Supplied data:
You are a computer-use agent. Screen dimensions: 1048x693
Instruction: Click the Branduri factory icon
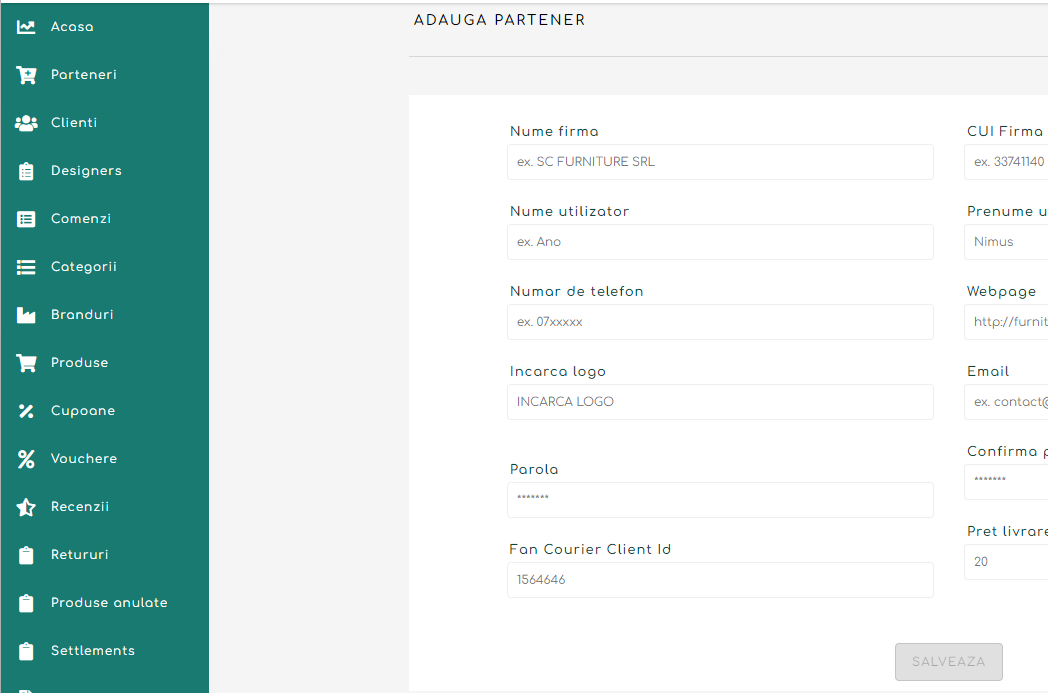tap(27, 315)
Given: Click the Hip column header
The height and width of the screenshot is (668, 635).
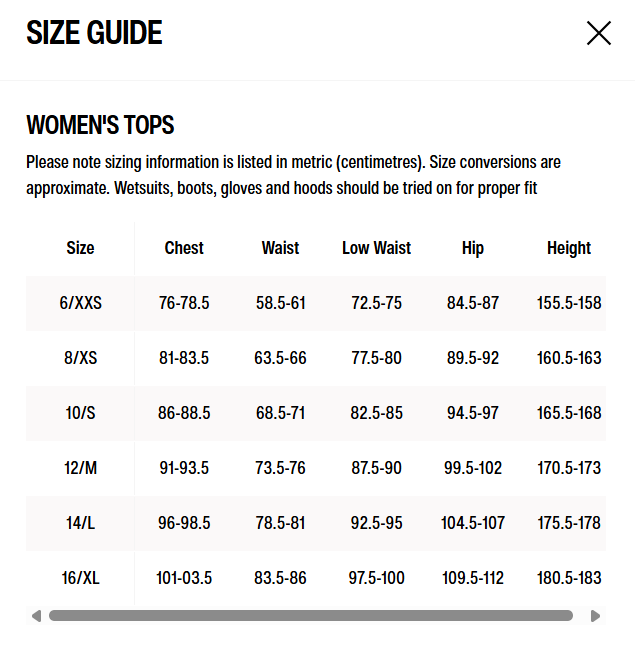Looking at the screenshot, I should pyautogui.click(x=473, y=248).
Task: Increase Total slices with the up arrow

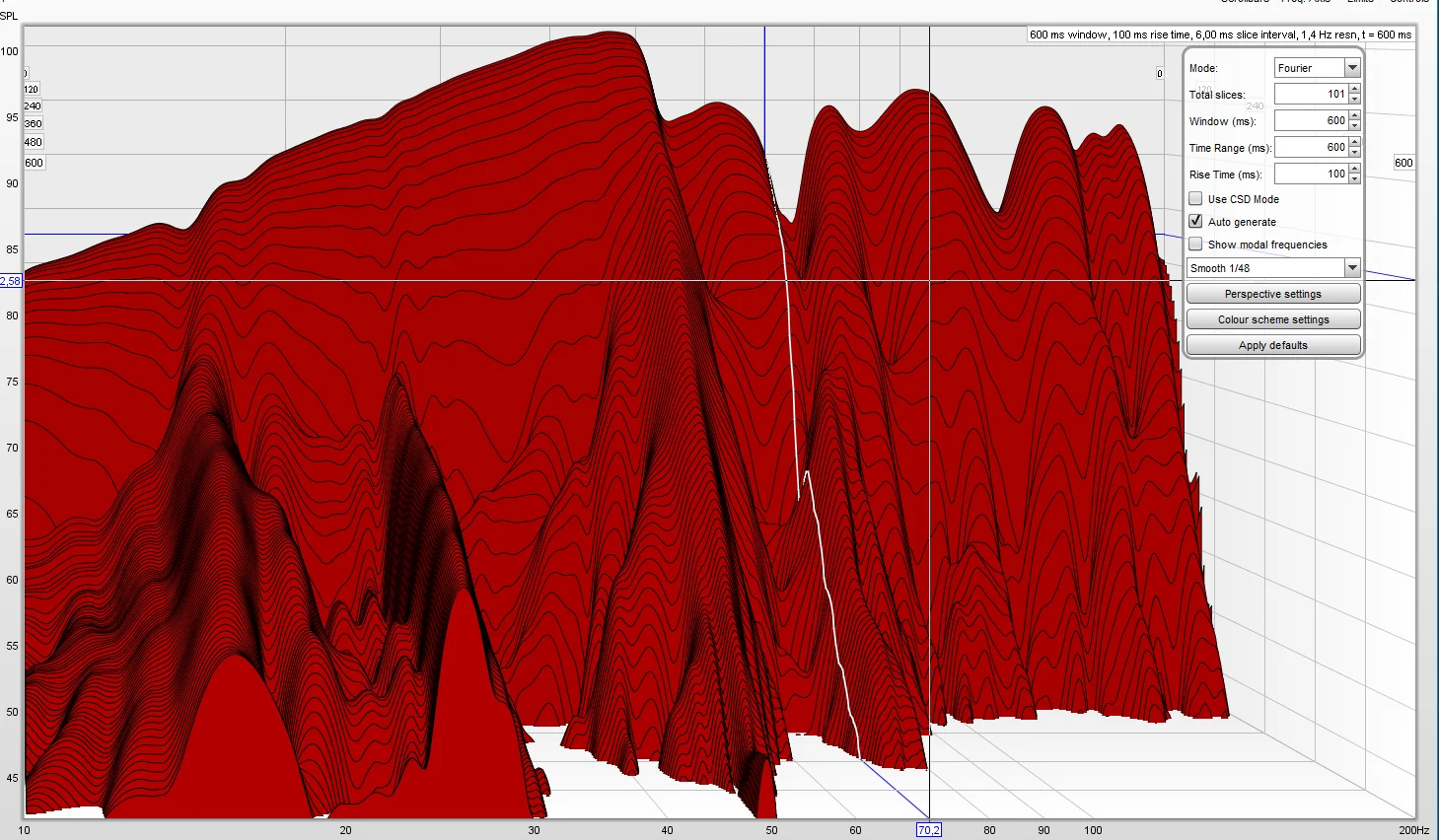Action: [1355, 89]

==

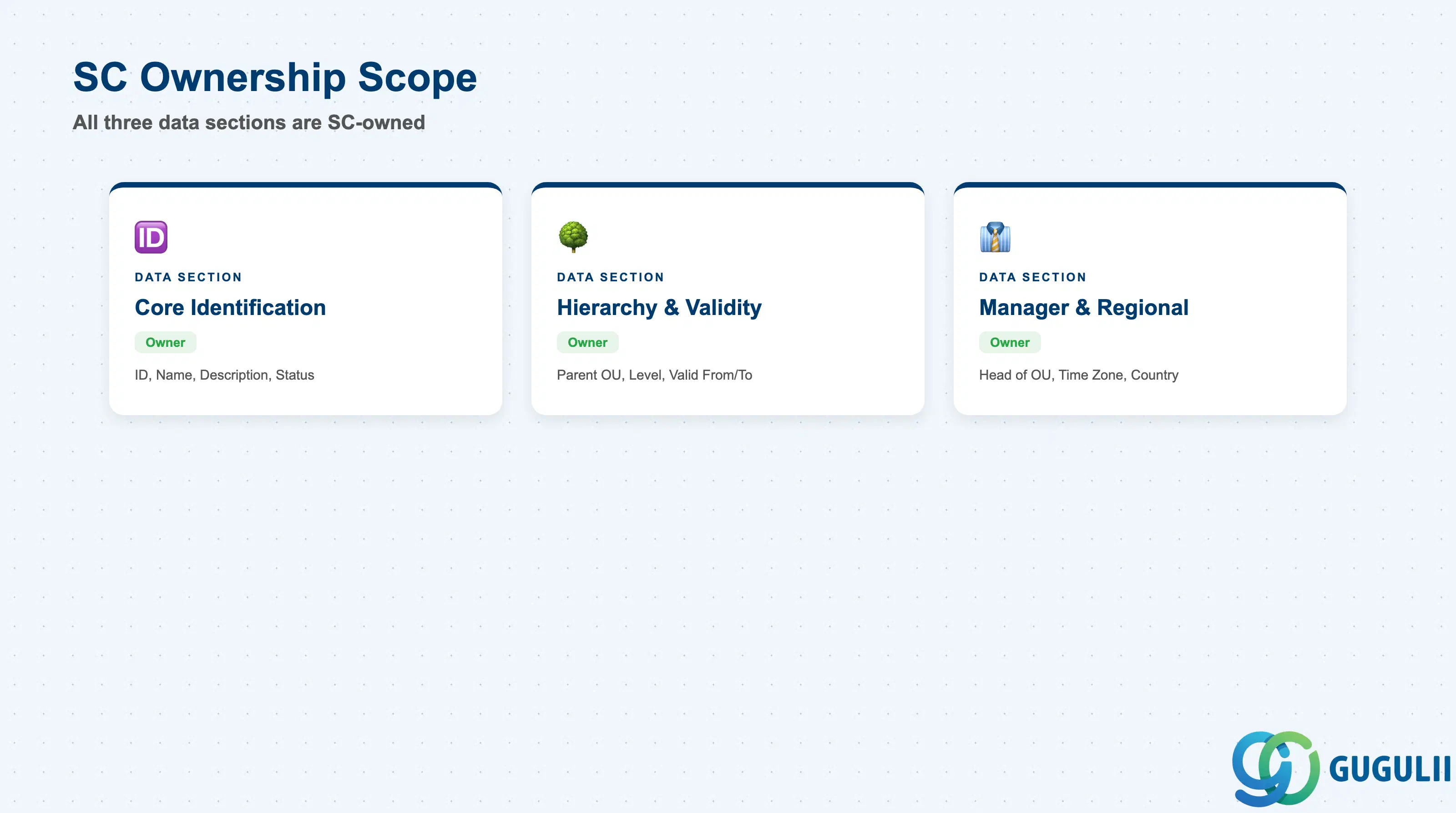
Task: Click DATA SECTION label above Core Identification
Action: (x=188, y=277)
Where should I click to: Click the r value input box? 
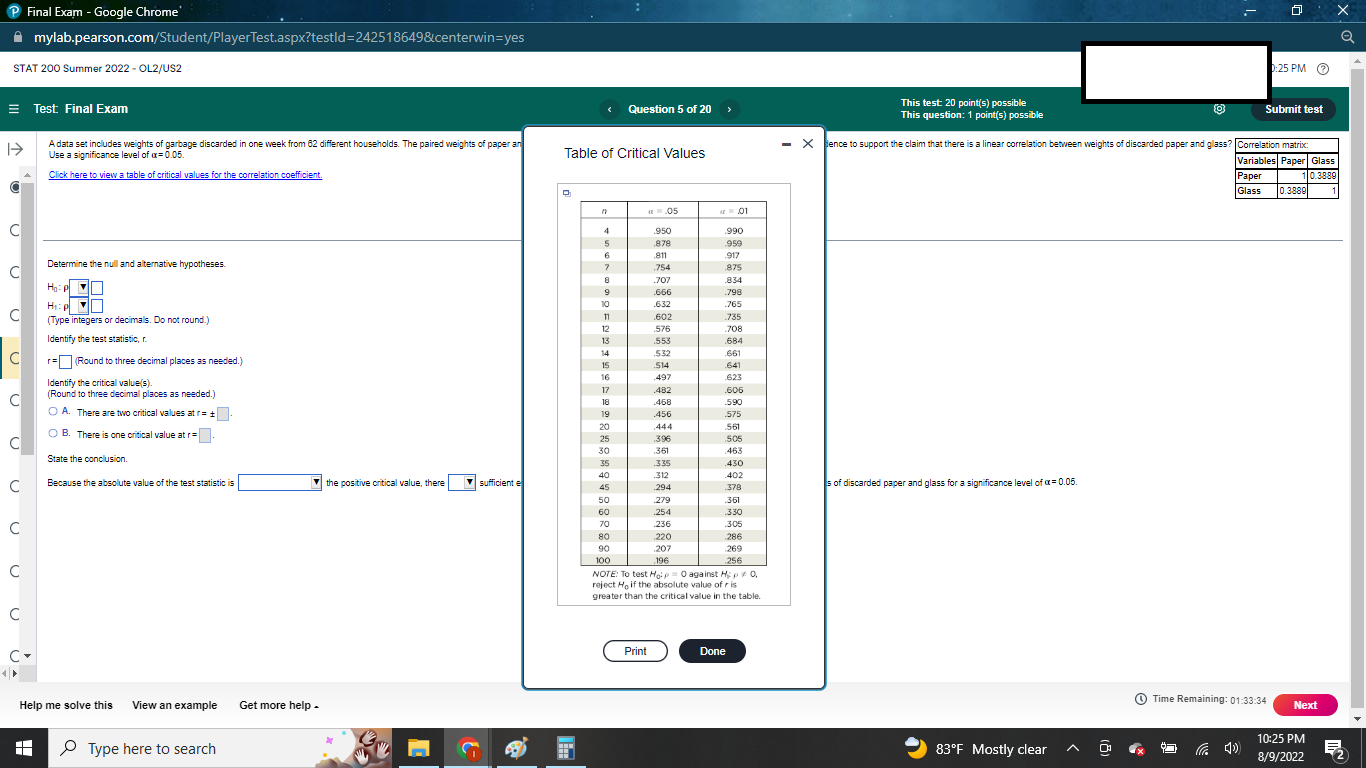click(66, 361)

What is being asked: The copy should hold exactly the lines above from the one with "You are a computer-use" through the one with "Given: Click the Hip column header", both ends counted, and no pictures at all.

Exercise response:
You are a computer-use agent. Screen dimensions: 1048x693
Instruction: Click the Branduri factory icon
tap(27, 315)
Given: Click the Hip column header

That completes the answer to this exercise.